As our Government seems to be spending its entire focus these days denying the reality of ballot counts, rather than, say the extra 150,000 cases/day that the pandemic is generating, we are once again going back into hibernation. Not that I’d been doing much more than going out to the supermarkets anyway, but we’re going to be bears and come out again in the Spring. If bears spent the rest of 2020 in the kitchen making desserts. But! We did have one last hurrah over the weekend; a very socially-distanced picnic in the second-largest cemetery in the United States. Who knew it was a ten minute drive away from my house, eh? Don’t mind me, I’ve only had the house for three years…

Next week, we begin the Thanksgiving preparations! Five different types of pastry dough! 12 different desserts! What could possibly go wrong??

Gritty Beats Trump

When we tell our children the story of 2020, we will tell them of the Endless March, wiping down shopping with disinfectant wipes, and sniffing cinnamon late at night to make sure we still have our sense of smell.

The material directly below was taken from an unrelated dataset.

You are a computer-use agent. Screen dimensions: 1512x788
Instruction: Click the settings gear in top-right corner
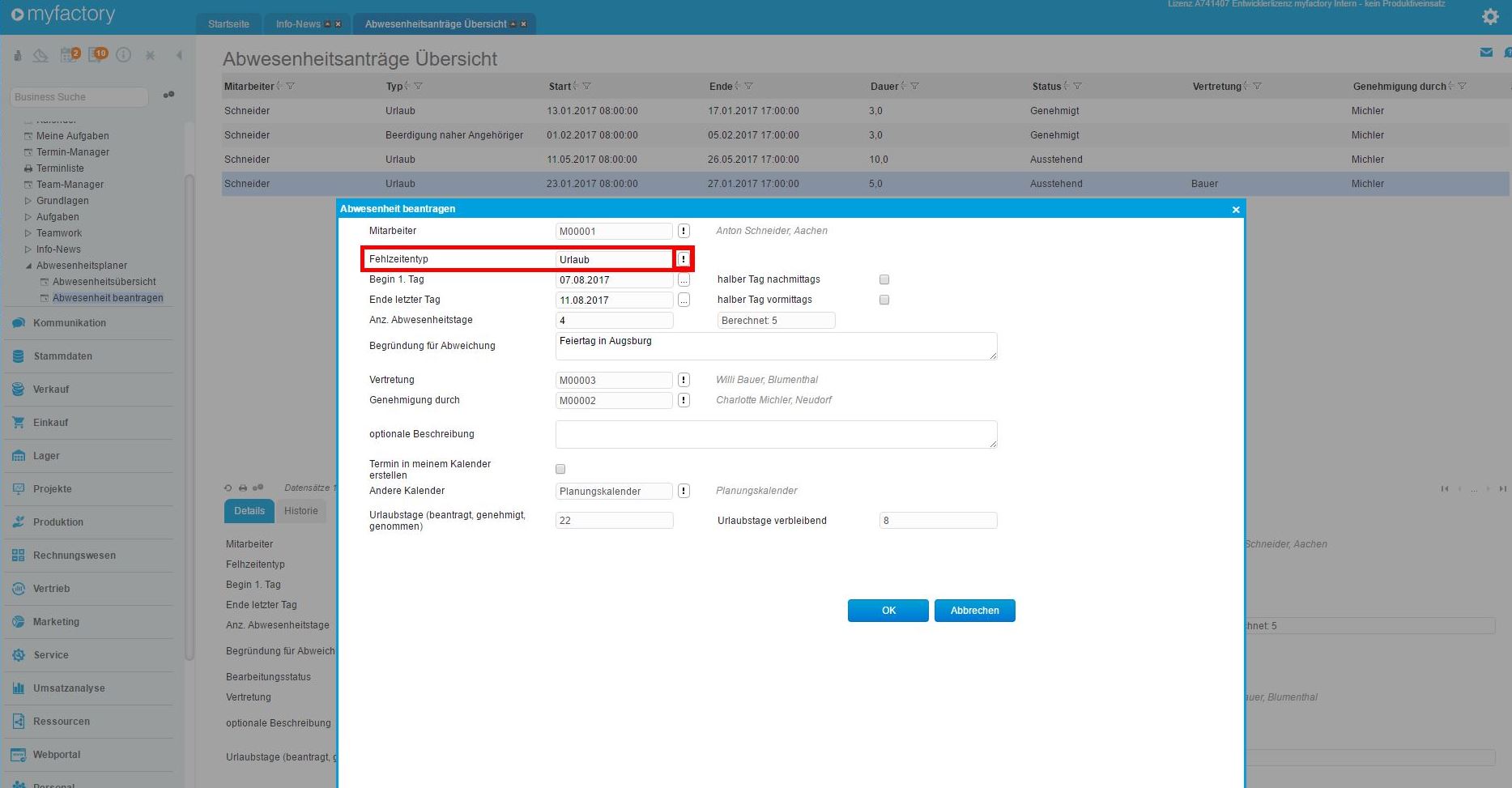1490,16
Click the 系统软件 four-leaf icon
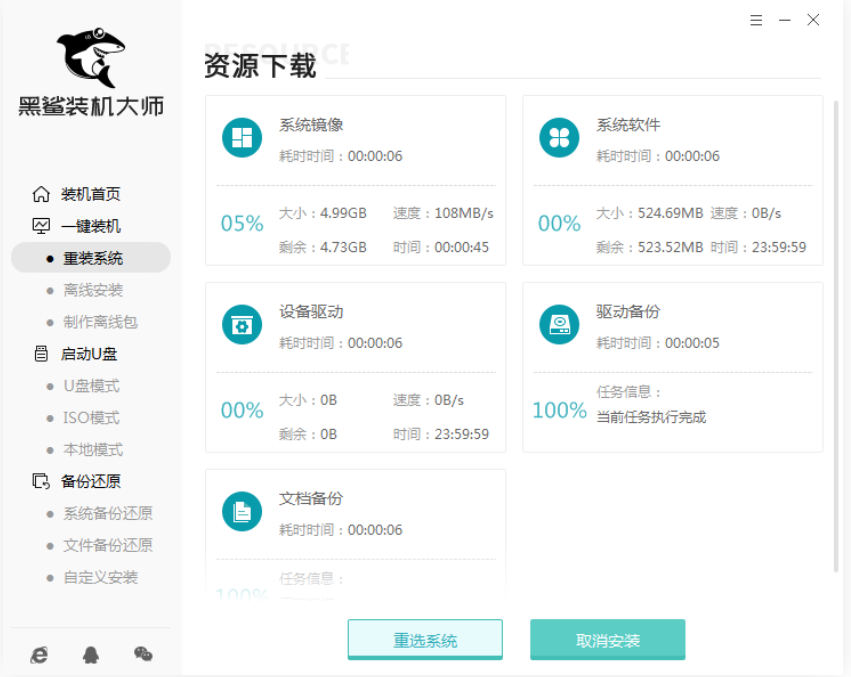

We’ll also tell them of the week in November. The week of Five Tuesdays and when the call finally came down, how the country donned its masks and danced in the streets. The tales of Gritty, the chaos monster that kept us waiting for days and days, then slapped the hammer right down. Because there can only be one Orange Monster.

As you might imagine, I have barely slept at all since Tuesday. Going to bed distraught at the loss of Florida on Tuesday night, up at 4am and getting involved with blistering arguments with die-hard Sanders supporters, then crawling back to bed after realizing that Wisconsin had flipped. The long day after and coming to the conclusion that yes, Pennsylvania was going to flip. It was just a matter of time. And then the waiting. So much waiting until Friday morning when it finally turned blue. The day was then spent yelling at the networks to call it and to step out of the deferential shadow that they’d been under for the past four years.

But maybe Saturday was the right call, as it allowed most of us to just hit the streets and celebrate. We have stepped back from the brink; while we have a lot of work to do, things look so much better now than they did on Tuesday night.

Also, they’re partying all night in DC and he’s in there having to listen to the entire city celebrating his defeat. It’s petty, but after the past four years, I hope they keep him up all night.

Maybe one day, we will also know the complete story of Four Seasons Landscaping. But tonight, we celebrate. Then we try and take the Georgia Senate seats. Just reading Biden’s EO plans for Day 1 is heartening. Imagine what could be done with a Democratic Senate.

Election/Crisis Times Five

In case you were wondering how things are going, I woke up at 5:30am this morning. You might think I woke up because of the clocks going back and everything associated with that, but in fact it was because my brain knew that the final NYT/Siena polls of the election cycle were being released at 5am. So I woke up. Better than any alarm clock.

(they were good polls, Brent)

In other news, oh, I’m sorry, I’ve just been staring at a monitor full of twitter, polling, and campaign news all week. I’ve got a new massive 4K monitor which gives me so much more screen estate to fill with websites of figures, returns, historical comparisons, and it has a second source for picture-in-picture viewing so I can dedicate an eight of the screen to cable news.

You may need to send help.

Hmm, well I guess also this week I learned that my house probably isn’t falling apart (hurrah for structural engineers), and I continued my voyage into Play For Today-land with the folk horror trio of Robin Redbreast, Penda’s Fen, and A Photograph. The moral seems to be “never go to the country, lest you be used to bear a new sacrifical lamb for the village, or find yourself paralysed after drinking ‘country wine’ and be strangled to death whilst still being conscious.” Great times!

And that’s it for now. We now head towards the Great Barrier of November 3rd.